Словом, идя на Красную Конницу, я ждал встречи с великой, несдавшейся, таинственной, легендарной женщиной, с Данте, с поэзией, с правдой и красотой – встречи, которой «не может быть», – и эта встреча случилась. Разочарования не было.
Неожиданной, но сразу же узнанной и словно бы само собой разумеющейся была обреченность во всем ее облике, словах, жестах, обреченность окончательная и признанная ею, так что уже излучавшая силу. Как и все, чьи первые визиты к ней я наблюдал потом, я, по позднейшему определению Марии Сергеевны Петровых, «вышел шатаясь», как герой раннего ахматовского стихотворения, плохо соображая, что к чему, что-то бормоча и мыча. Я уходил, ошеломленный тем, что провел час в присутствии человека, с которым не то чтобы у меня не было никаких общих тем (ведь о чем-то мы этот час говорили), но и ни у кого на свете не может быть ничего общего. Я поймал себя на том, что мне уже неважно, понравились ей мои стихи или нет, а важно, что они ею просто услышаны.
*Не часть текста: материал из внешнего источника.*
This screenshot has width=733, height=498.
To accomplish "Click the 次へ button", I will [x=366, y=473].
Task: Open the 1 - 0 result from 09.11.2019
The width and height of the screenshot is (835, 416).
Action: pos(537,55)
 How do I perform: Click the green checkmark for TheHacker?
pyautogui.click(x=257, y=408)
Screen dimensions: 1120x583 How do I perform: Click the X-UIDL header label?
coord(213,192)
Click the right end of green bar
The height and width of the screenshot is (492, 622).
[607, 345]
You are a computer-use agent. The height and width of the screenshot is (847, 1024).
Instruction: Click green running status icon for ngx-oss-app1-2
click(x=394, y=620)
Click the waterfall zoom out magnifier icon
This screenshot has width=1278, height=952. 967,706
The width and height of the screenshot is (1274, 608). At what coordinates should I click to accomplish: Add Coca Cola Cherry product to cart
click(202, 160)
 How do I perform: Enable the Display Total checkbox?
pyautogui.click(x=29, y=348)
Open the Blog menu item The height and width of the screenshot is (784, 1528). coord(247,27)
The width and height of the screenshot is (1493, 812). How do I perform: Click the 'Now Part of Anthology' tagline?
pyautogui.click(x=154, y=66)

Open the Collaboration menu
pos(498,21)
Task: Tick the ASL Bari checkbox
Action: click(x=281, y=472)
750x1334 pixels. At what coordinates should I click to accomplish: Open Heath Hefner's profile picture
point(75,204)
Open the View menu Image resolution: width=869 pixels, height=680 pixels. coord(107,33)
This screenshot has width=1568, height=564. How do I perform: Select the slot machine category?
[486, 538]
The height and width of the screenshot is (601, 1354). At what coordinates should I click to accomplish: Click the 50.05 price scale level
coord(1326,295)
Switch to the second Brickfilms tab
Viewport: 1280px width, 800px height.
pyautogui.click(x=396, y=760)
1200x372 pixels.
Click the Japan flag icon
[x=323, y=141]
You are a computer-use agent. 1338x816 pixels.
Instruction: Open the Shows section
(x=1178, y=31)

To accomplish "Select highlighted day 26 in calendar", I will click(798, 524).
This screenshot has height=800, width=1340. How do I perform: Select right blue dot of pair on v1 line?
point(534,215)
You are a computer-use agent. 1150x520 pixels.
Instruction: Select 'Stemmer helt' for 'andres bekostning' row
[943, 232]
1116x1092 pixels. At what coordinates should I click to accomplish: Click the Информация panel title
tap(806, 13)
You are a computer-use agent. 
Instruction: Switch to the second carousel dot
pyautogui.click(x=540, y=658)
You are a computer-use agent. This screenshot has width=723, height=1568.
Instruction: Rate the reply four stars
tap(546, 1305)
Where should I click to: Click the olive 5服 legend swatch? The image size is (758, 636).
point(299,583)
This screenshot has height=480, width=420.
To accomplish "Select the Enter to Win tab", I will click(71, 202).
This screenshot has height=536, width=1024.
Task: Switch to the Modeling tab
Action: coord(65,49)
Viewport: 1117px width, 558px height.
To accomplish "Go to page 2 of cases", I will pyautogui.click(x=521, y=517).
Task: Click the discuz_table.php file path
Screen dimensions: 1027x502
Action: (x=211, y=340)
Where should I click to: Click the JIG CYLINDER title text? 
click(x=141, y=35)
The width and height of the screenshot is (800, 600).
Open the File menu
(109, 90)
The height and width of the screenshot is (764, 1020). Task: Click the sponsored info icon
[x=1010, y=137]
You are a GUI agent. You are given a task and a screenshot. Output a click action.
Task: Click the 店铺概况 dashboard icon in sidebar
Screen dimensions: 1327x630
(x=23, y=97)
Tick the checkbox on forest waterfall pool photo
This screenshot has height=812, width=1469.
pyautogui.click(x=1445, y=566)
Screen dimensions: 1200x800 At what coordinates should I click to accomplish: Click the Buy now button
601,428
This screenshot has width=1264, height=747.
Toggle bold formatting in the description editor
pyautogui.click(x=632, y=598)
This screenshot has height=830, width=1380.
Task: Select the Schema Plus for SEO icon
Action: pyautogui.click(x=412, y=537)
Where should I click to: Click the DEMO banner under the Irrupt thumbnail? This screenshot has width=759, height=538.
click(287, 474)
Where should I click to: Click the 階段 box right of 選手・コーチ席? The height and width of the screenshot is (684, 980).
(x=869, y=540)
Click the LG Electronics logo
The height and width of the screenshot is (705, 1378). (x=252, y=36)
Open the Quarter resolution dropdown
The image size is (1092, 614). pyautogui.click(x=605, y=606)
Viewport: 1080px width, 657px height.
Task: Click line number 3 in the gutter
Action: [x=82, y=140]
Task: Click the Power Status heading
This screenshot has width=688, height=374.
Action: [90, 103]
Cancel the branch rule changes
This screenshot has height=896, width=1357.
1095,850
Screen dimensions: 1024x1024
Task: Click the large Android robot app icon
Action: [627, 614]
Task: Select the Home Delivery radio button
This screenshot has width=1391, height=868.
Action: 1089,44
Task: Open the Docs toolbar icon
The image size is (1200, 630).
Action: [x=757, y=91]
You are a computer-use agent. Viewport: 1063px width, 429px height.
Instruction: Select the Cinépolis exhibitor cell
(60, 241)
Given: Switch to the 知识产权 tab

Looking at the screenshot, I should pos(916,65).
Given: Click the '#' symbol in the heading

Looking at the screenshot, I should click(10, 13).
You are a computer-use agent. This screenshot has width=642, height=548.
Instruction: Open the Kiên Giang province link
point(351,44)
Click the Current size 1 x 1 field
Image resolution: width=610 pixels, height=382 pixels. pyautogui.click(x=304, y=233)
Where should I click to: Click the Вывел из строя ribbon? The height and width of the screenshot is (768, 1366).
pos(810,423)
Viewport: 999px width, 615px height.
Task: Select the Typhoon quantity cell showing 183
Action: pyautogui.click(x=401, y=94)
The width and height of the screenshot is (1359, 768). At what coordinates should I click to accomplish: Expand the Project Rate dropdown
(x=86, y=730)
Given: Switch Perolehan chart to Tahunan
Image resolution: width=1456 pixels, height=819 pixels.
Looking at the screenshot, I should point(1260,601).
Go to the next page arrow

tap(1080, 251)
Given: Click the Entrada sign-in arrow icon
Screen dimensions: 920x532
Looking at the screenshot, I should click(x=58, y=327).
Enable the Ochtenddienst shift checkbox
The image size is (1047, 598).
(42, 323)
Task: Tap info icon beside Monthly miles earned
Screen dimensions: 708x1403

«Смиренная, одетая убого, но видом величавая жена». Стоя на троллейбусной остановке после очередного визита к ней, я поймал себя на том, что уже некоторое время машинально повторяю эти строчки, и тотчас усмехнулся тому, что слишком уж она похожа на эту пушкинскую «школьную надзирательницу», как будто нарочно похожа. Я тут же одернул себя, подумав, что своей усмешкой тоже толкую превратным образом «понятный смысл правдивых разговоров».